Report every line of the rows below that contains the word "This". Matches are case-sensitive.
# Dataset entries start
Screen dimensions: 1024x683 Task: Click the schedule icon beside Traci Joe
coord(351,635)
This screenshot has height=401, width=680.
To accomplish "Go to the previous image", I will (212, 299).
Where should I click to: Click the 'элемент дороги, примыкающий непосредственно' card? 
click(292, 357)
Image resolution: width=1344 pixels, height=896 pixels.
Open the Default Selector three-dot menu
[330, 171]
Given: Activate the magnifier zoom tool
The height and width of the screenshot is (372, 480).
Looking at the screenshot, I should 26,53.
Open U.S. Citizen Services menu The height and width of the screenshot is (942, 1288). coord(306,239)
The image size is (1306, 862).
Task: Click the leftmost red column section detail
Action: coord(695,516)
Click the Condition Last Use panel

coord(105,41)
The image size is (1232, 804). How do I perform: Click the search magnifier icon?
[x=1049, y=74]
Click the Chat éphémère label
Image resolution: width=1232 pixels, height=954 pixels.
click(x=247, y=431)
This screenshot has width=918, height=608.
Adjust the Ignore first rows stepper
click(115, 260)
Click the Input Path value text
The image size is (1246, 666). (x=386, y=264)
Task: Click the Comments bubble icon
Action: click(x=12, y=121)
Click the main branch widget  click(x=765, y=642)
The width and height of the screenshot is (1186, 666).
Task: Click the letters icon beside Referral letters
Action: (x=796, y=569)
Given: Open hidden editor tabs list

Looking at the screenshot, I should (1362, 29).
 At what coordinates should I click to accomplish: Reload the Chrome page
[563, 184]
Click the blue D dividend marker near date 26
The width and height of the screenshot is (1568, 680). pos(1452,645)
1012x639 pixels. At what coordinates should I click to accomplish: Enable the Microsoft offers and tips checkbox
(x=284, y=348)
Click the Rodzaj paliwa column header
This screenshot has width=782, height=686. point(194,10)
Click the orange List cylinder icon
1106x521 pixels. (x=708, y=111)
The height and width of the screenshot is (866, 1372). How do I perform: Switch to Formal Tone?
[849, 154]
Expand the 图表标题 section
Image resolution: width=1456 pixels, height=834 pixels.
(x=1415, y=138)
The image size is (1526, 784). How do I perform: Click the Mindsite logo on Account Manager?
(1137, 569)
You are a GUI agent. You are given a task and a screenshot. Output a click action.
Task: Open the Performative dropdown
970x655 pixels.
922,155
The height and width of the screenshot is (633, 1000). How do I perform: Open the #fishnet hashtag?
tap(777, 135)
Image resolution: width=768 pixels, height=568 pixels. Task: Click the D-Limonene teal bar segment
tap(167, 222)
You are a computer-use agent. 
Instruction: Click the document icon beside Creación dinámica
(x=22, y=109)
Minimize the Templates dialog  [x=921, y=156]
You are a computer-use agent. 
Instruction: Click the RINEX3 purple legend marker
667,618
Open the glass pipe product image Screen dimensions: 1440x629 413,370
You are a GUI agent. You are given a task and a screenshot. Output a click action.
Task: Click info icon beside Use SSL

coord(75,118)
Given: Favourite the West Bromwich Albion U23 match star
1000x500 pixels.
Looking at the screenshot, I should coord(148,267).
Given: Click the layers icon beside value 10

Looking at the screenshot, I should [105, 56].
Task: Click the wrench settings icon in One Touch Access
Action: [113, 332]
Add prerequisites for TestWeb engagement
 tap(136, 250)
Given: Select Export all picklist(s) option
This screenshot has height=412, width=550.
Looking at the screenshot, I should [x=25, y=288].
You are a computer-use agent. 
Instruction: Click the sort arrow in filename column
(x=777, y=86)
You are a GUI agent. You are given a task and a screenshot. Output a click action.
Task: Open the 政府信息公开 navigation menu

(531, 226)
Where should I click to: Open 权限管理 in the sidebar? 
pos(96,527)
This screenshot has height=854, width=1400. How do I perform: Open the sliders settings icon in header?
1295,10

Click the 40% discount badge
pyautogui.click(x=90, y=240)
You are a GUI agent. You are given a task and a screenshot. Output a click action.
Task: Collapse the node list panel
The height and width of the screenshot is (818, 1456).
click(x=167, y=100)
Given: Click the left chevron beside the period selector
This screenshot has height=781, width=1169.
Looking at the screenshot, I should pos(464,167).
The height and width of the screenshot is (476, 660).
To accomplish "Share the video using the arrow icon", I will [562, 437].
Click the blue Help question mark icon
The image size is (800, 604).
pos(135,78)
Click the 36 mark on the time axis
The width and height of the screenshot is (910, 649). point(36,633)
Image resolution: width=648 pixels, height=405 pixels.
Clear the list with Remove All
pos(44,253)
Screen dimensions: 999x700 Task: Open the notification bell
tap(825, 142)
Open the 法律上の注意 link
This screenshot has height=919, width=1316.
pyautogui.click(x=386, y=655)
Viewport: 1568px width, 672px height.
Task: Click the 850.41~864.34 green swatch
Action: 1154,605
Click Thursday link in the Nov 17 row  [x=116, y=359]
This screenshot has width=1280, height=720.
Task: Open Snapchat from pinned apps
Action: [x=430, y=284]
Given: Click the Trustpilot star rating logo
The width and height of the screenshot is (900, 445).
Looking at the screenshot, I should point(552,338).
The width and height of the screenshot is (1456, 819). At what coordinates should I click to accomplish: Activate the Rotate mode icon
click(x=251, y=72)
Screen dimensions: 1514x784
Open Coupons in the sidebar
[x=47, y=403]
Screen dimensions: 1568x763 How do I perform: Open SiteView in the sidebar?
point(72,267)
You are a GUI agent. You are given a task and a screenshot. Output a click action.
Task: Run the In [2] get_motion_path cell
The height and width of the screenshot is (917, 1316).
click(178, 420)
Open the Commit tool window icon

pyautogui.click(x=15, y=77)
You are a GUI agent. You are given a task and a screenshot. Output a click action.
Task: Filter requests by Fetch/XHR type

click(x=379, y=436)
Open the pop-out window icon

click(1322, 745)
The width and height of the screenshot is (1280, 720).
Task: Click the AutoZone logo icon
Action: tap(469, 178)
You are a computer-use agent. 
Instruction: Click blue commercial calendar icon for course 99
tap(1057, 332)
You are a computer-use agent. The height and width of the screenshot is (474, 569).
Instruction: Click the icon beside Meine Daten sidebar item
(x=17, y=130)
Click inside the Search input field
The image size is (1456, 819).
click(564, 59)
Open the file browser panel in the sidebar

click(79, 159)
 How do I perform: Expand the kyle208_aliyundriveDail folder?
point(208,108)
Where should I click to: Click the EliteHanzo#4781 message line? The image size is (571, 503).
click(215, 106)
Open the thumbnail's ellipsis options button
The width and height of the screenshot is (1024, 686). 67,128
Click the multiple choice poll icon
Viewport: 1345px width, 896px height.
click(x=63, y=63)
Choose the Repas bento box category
# Dataset entries end
* [Response]
This screenshot has height=401, width=680.
This screenshot has width=918, height=608.
This screenshot has width=782, height=686. point(194,10)
This screenshot has height=412, width=550.
This screenshot has height=854, width=1400. How do I perform: Open the sliders settings icon in header?
This screenshot has height=781, width=1169.
This screenshot has height=919, width=1316.
This screenshot has width=1280, height=720.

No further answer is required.